Before AI this style of prose was called "thank you for coming to my TED talk", with a little bit of "LinkedIn broetry". Confident assertions and pat explanations about truths that will make you a better person upon internalization; a pop psychologist convincing you of an unintuitive and surprising new idea about how the universe works that catches you off guard but then turns your perception on its head and revolutionizes the way you see the world. Contemporary marketing speak of a particular "coolly subverting your expectations and injecting the truth straight into your veins" flavor.
It is a style that AI (intentionally?) emulates for sure, though the "regression to the mean" and general vagueness seems to be what really separates the classic TED talk/puffy blog from AI. Humans like specific examples and anecdotes, AI fails at making those.
I think the main tell is that it says basically nothing, it reads like a human that is paid per word. Humans prefer easy to read articles that doesn't hide the point behind such fluff, so there is no reason to do it except just to spam words.
that's essentially it. But not only that, we learned to distinguish things written by humans for humans, and things written by humans (paid by the word) for SEO. LLMs tend to produce text that would be great for SEO, so it stands out as not for humans
Wikipedia has an excellent article about exactly this [1], in their editor information section. There's a section called "Undue emphasis on significance, legacy, and broader trends" that provides some examples:
>Words to watch: stands/serves as, is a testament/reminder, a vital/significant/crucial/pivotal/key role/moment, underscores/highlights its importance/significance, reflects broader, symbolizing its ongoing/enduring/lasting, contributing to the, setting the stage for, marking/shaping the, represents/marks a shift, key turning point, evolving landscape, focal point, indelible mark, deeply rooted, ...
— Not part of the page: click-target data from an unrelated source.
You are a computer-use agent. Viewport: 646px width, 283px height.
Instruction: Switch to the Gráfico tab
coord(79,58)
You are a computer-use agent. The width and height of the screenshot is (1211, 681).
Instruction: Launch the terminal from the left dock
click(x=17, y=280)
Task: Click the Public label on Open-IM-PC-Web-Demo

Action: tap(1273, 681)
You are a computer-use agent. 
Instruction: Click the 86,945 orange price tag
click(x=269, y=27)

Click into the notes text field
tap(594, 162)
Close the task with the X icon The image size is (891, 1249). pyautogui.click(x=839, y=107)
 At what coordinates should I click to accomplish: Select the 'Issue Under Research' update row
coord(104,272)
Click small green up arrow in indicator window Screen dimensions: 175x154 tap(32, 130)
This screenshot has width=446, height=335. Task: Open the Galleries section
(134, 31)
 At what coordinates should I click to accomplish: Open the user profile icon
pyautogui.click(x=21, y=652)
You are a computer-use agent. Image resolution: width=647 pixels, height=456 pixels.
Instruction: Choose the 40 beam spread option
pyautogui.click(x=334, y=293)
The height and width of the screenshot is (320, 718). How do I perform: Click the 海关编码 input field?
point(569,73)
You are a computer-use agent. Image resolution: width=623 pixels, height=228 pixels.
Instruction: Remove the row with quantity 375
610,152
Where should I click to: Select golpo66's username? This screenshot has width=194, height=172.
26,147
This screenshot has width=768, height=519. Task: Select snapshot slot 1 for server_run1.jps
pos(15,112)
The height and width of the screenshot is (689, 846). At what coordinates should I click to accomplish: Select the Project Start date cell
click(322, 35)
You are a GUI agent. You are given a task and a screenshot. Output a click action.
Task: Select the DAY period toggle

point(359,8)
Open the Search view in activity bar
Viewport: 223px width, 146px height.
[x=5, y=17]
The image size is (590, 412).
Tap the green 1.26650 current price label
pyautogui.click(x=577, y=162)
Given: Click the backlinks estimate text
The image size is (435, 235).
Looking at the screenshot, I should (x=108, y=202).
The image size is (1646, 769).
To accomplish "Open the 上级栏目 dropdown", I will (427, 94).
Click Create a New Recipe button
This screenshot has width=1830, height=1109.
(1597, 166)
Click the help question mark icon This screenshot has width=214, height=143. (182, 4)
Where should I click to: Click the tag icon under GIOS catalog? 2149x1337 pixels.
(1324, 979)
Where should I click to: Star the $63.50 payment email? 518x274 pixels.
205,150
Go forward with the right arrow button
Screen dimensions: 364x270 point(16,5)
Once I read this, it started sticking out to me all the time.
I like the take on "undue emphasis on significance." To me, that's such an obvious tell. That's actually an old pre-LLM tell, we just used to call it "pretension." Once we get into long lists of specific words, it feels like we're getting into rules. You can't use this or that word cuz LLMs do. That's crazy problematic. It has to be about the way the emphasis and the overuse of certain words in a single piece reflects inauthenticity. But, eff if I'm gonna stop using "significance" cuz some LLM does.
I can not stand that I'm expected to adjust my use of em-dashes because LLMs use them (incorrectly, typically). It brings up all these feelings from my younger punk / indie days when normies would get into a band we were into, and then we were expected to not like that band anymore. Since then I've tried to abide by what I call the Farting Billion Principle. People shouldn't have to change their ways everytime a billionaire farts.
> The big AI companies seem to want to make all their blog posts and communications have the AI tells so you know they didn't actually bother writing them
Investors want to see you use your own product, if they themselves don't feel the product is good enough to write their own announcement then investors would worry about their future.
And AI is still a product primarily aimed at investors and not consumers.
I think it's still nice that they do this kind of research on the side. Hopefully people will take it for what it is: a research done by a company being in a clear conflict of interest about the subject.
-------------
Who is doing the research matters. What is presented here is not the product of academia. It's the product of a company that produces AI agents. The picture this web page paints may appear rosy and have just enough thorns to be convincing, but it's the equivalent of a tobacco company telling you that their product is neither addictive or carcinogenic.
I fully expect actual research will be done on the impact of AI and our hopes for it. This page, however, is marketing.